Por aquel entonces, Altman tenía muy claro que "el gran secreto es que puedes doblegar al mundo a tu voluntad casi siempre, pero la mayoría de la gente ni siquiera lo intenta". Estaba convencido de que su trabajo tenía algo de mesiánico: "Los fundadores más exitosos no se proponen crear empresas; su misión es crear algo parecido a una religión, y en algún momento resulta que formar una empresa es la manera más fácil de hacerlo".
Siguiendo esta filosofía, se convirtió en un multimillonario que disfrutaba ayudando a otros a perseguir sus sueños empresariales, mientras él se permitía el lujo de invertir en el desarrollo de un avión supersónico o disfrutar de una de sus grandes pasiones: los coches de carreras. Incluso coqueteó con la idea de presentarse a las elecciones para ser gobernador de California. Más allá de sus caprichos terrenales, nunca abandonó su vocación más altruista. Y así es como nació OpenAI, que en su estatuto fundacional es una ONG. El objetivo estaba claro: "Crear una computadora que pueda pensar como un humano en todos los aspectos y usarla para el beneficio máximo de la humanidad".

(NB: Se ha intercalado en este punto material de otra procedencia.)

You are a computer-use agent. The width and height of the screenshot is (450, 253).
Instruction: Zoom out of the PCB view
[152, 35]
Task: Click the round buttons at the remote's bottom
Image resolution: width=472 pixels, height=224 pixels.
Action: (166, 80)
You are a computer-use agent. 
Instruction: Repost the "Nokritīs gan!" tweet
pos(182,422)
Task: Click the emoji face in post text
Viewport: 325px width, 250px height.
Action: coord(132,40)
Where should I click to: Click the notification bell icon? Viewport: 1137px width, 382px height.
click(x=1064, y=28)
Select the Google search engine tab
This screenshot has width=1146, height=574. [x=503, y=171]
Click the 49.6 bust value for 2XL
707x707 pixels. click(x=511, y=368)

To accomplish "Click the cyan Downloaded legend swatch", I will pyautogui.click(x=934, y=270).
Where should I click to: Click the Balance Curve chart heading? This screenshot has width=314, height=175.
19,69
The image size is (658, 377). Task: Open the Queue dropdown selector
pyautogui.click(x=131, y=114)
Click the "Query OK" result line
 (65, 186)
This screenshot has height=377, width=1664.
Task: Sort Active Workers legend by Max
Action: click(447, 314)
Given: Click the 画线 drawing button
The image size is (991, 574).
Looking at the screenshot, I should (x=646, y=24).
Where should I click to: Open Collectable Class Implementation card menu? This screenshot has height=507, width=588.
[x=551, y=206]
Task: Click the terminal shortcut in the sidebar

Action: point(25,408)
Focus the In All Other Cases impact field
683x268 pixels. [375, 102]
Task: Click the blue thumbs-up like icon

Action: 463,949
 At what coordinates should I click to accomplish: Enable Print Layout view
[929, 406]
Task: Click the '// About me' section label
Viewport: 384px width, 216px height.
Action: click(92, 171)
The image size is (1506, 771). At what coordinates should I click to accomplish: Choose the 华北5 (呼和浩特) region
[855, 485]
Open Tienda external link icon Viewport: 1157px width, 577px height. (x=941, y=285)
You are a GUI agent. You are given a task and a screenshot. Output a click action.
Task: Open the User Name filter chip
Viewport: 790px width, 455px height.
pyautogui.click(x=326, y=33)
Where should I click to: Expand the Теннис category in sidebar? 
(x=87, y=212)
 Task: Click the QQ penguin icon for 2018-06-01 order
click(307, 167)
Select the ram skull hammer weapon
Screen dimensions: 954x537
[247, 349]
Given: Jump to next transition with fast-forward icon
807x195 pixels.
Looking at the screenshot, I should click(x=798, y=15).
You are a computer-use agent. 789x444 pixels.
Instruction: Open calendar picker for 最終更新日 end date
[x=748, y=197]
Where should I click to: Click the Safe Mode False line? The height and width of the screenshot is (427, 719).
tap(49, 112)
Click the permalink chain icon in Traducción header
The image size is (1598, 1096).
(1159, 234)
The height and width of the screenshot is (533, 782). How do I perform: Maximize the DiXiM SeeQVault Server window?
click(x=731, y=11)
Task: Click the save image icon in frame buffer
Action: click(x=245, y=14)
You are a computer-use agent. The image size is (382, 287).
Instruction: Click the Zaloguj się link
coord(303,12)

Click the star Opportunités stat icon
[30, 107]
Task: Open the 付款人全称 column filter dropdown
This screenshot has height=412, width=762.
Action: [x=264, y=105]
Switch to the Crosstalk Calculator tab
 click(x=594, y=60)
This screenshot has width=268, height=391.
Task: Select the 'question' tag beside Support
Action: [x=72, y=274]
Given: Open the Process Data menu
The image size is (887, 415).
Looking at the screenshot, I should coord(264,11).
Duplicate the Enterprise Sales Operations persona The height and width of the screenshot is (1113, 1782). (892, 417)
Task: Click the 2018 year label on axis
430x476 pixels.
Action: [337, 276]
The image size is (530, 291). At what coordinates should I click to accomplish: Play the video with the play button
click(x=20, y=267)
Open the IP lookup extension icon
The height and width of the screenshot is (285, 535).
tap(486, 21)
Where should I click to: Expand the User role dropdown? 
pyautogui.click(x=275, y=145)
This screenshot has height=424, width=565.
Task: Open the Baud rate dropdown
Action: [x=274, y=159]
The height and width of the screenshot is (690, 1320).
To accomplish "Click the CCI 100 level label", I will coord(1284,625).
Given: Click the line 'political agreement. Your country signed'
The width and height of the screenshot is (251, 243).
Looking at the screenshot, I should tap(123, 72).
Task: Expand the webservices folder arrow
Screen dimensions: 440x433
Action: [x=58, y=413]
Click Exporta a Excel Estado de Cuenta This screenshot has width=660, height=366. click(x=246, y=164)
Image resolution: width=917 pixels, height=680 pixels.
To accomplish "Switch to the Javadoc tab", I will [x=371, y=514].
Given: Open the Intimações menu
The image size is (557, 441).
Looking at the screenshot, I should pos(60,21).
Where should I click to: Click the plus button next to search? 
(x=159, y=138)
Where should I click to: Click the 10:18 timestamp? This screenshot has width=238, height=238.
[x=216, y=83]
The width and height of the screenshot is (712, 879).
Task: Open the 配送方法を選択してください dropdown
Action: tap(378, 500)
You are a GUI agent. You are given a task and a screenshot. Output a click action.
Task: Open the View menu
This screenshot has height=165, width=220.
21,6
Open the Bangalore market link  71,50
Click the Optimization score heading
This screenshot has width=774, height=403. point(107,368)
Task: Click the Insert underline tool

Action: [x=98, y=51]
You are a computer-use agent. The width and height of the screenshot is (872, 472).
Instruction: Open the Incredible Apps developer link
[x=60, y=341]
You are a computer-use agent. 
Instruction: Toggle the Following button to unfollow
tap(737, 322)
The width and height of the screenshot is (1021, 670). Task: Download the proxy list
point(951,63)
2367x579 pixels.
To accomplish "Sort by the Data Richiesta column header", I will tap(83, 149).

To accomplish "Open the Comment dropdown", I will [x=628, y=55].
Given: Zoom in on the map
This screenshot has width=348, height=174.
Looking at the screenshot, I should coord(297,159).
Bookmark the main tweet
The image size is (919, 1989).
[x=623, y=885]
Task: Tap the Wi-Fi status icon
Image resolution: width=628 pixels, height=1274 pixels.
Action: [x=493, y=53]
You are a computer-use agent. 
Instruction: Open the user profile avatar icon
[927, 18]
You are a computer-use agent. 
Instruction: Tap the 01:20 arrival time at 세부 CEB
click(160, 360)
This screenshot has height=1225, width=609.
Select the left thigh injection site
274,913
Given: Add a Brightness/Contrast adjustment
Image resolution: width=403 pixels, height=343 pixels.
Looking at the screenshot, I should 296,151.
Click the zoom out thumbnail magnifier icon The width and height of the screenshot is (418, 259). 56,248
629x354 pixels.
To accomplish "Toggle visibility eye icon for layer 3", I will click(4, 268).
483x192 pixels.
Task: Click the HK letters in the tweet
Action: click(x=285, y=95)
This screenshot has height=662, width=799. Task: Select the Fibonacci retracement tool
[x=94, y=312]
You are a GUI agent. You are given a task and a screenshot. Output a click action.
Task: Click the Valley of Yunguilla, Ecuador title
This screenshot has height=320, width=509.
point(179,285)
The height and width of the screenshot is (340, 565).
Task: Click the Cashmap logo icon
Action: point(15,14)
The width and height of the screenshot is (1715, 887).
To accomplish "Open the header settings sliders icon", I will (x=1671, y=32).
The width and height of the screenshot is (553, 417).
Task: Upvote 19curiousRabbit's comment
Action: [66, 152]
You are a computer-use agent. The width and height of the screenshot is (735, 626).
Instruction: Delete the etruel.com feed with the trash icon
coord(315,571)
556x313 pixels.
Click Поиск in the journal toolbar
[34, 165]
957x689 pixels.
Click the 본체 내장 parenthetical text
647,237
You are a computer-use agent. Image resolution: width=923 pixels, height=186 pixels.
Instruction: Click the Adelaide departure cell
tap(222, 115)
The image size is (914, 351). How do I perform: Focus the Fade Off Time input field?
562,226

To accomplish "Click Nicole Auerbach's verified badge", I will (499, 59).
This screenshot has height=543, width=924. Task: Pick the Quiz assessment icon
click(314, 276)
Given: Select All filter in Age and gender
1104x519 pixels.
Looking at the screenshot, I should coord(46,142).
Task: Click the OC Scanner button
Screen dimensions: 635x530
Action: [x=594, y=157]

Desde entonces, Altman se esfuerza en encontrar la forma de cuadrar el círculo: mantener el espíritu altruista de OpenAI y ganar dinero licenciando ChatGPT y otros desarrollos en el ámbito de la IA. Y, al mismo tiempo, se prepara para un futuro gobernado por la inteligencia artificial. Ha invertido en Helion Energy, compañía que investiga la fusión nuclear, con potencial para convertirse en la fuente energética más barata del planeta; en Retro Biosciences, que confía en alargar en más de una década la esperanza de vida del ser humano; y en Worldcoin, una start up que escanea el iris del ojo para definir la identidad digital de un humano y resolver el gran dilema que plantea la IA: quién es humano y quién no en un mundo virtual.